European Council President Donald Tusk in March warned that London’s stance on exit from the EU single market and customs union might lead to the establishment of a hard border in Ireland, a scenario which Tusk said Brussels would like to avoid.

READ MORE: Brexit’s Your Mess, Fix the Irish Border Issue or No Deal — Donald Tusk Tells UK

The border between the Republic of Ireland and Northern Ireland remains an obstacle on the agenda of Brexit talks as London’s pullout from the EU might create difficulties for free movement of goods and workers between the Republic of Ireland and the Northern Irish counties of the United Kingdom as well as a return a hard border between them in potential violation of the 1998 Good Friday Agreement which specifically stipulates that no physical border should exist between the Republic of Ireland and Northern Ireland.

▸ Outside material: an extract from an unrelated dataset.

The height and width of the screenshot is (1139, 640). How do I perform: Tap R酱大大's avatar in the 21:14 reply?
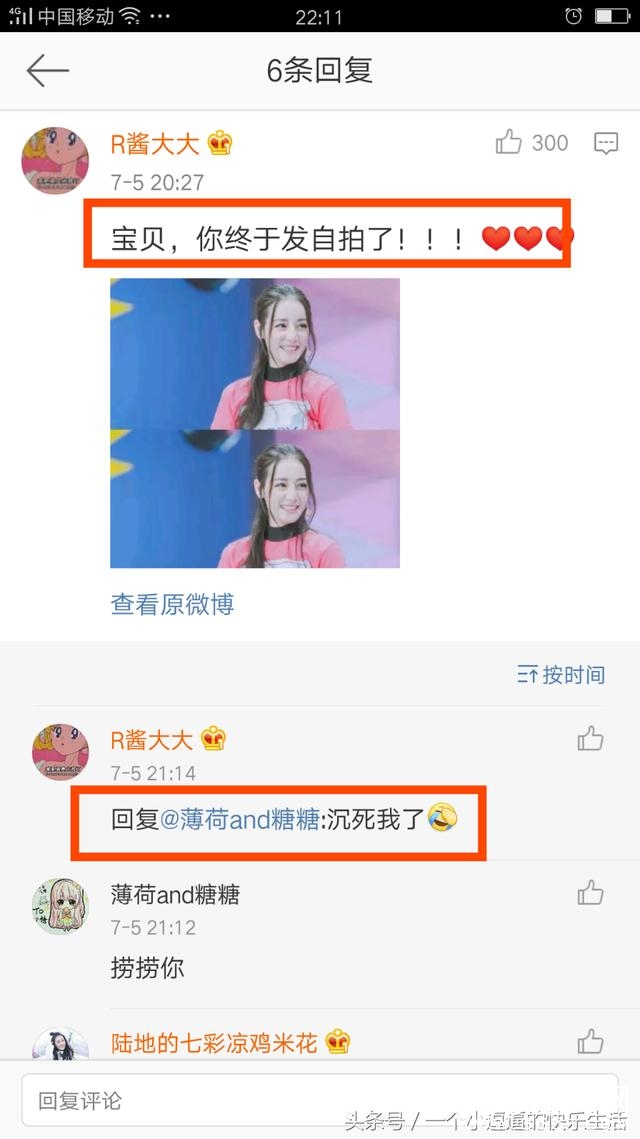[60, 752]
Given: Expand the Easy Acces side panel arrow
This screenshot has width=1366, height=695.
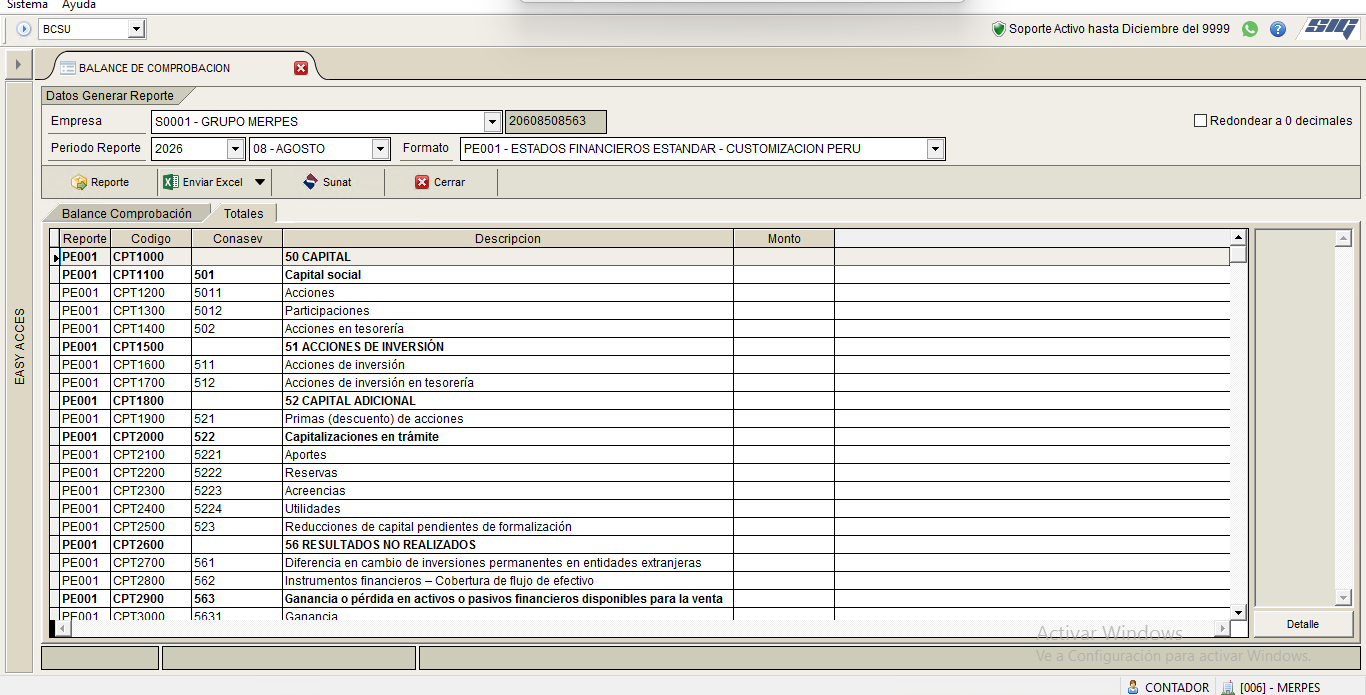Looking at the screenshot, I should (18, 64).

READ MORE: UK to Leave Customs Union When Brexit Transition Period Ends in 2020 — Spokesman

Even though London and Brussels have reached a consensus that there will be no hard border, the sides remain at loggerheads over ways to implement the task.

On June 23, 2016, the United Kingdom voted in a referendum to leave the European Union.

The negotiations between Britain and Brussels are due to be completed by the end of March 2019, but London has been seeking a two-year transition period to smooth the exit, as well as guarantees of a future relationship with the bloc.

Source.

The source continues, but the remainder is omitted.